Tom Parso is a professional graffiti/mural artist from Melbourne, Australia.

 

Beginning at the age of 11 when he first used a spray can, Tom has spent 22 years in the streets of Melbourne developing his skill and mastering his passion. Many long, late and lonely nights were dedicated to perfecting his different styles, studying different artists, finding a fresh new canvas and collaborating with some of Melbourne's best and most notorious graffiti artists and vandals.


In 2007 Toms family home was raided by police, he was charged with criminal damage relating to the many murals he had painted on the sides of Melbourne’s trains. This arrest prompted Tom to stop painting murals on trains, refocusing his energy into creating artworks in a legal manner as well as making his art more accessible to the general public. The arrest actually helped Tom grow as an artist as he was forced off the street and into galleries around Fitzroy. His work began to sell at group exhibitions, he began experimenting with new styles and concepts as he started to mature as a person.

------------------------------------------------

Using the text on Tom Parso, answer each question on its own line:
(a) How old was Tom when he first used a spray can?
(b) In what year did police raid his family home?
(c) Around which area were the galleries his work moved into?
Rely only on the text on Tom Parso.

------------------------------------------------

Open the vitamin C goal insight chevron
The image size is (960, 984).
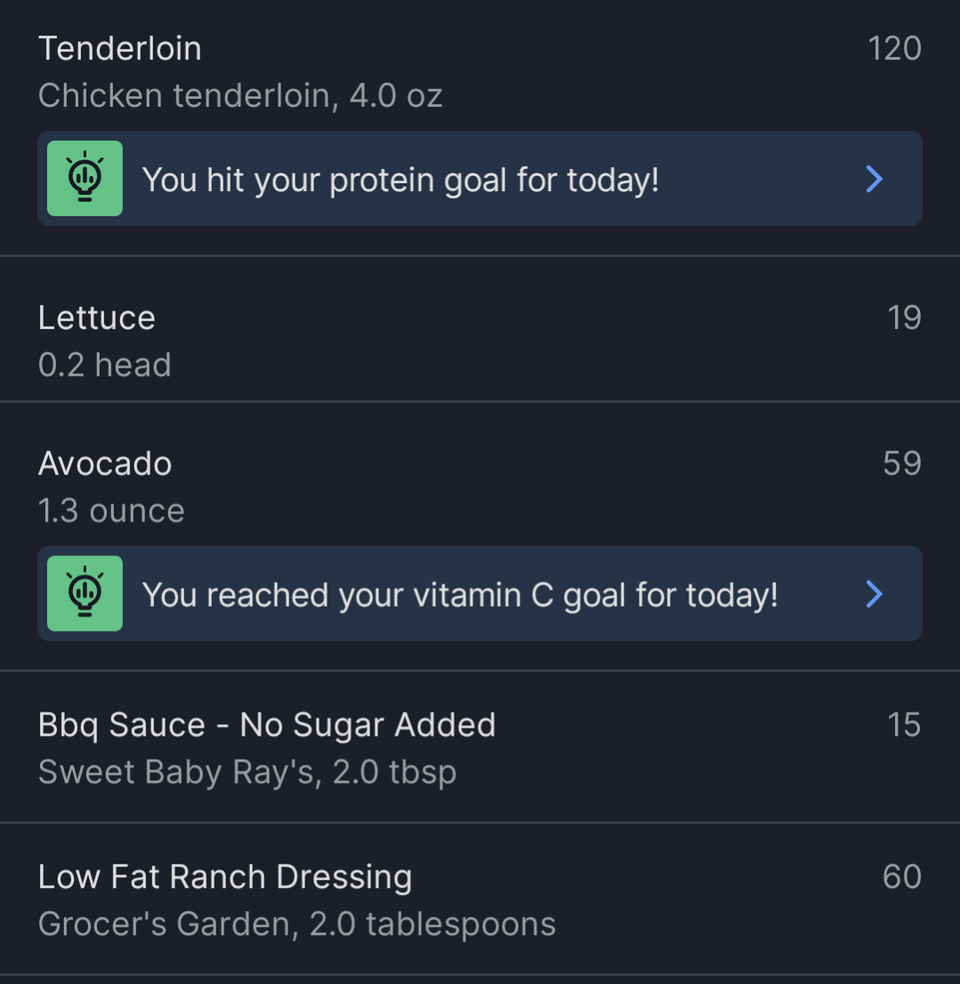874,594
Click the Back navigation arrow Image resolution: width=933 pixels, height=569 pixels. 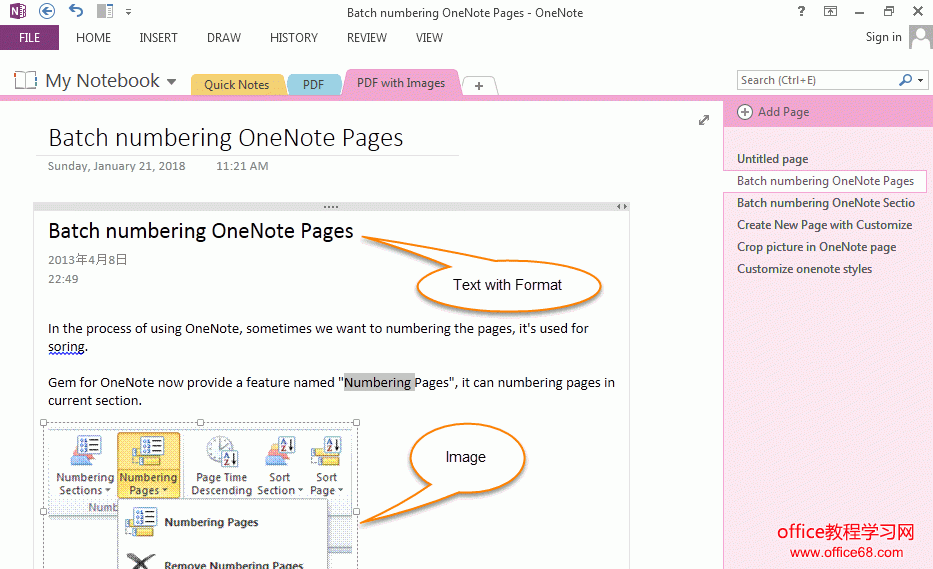(47, 12)
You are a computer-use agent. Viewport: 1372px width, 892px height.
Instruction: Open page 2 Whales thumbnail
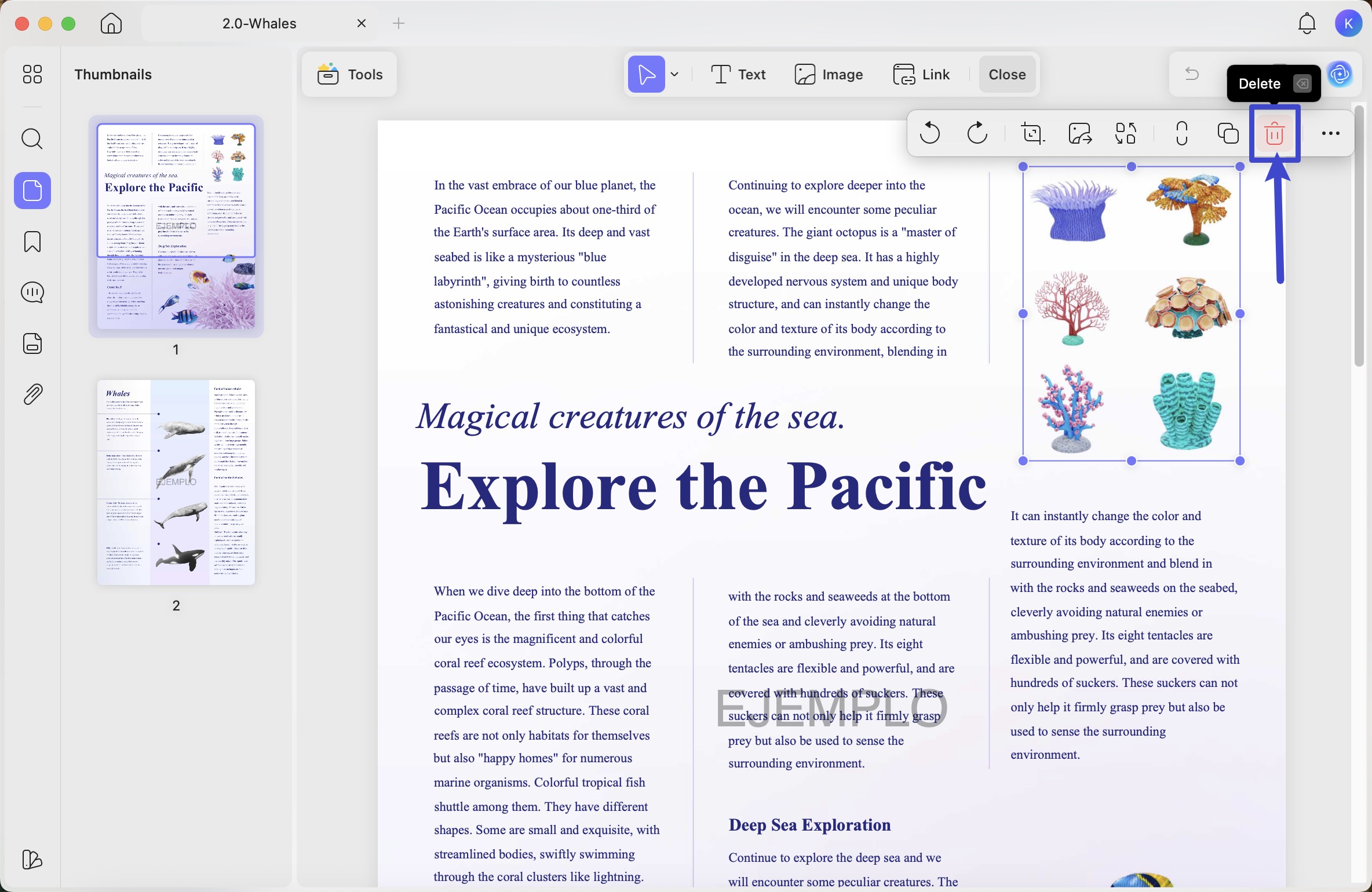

------------------------------------------------

Solution below.
(a) 11
(b) 2007
(c) Fitzroy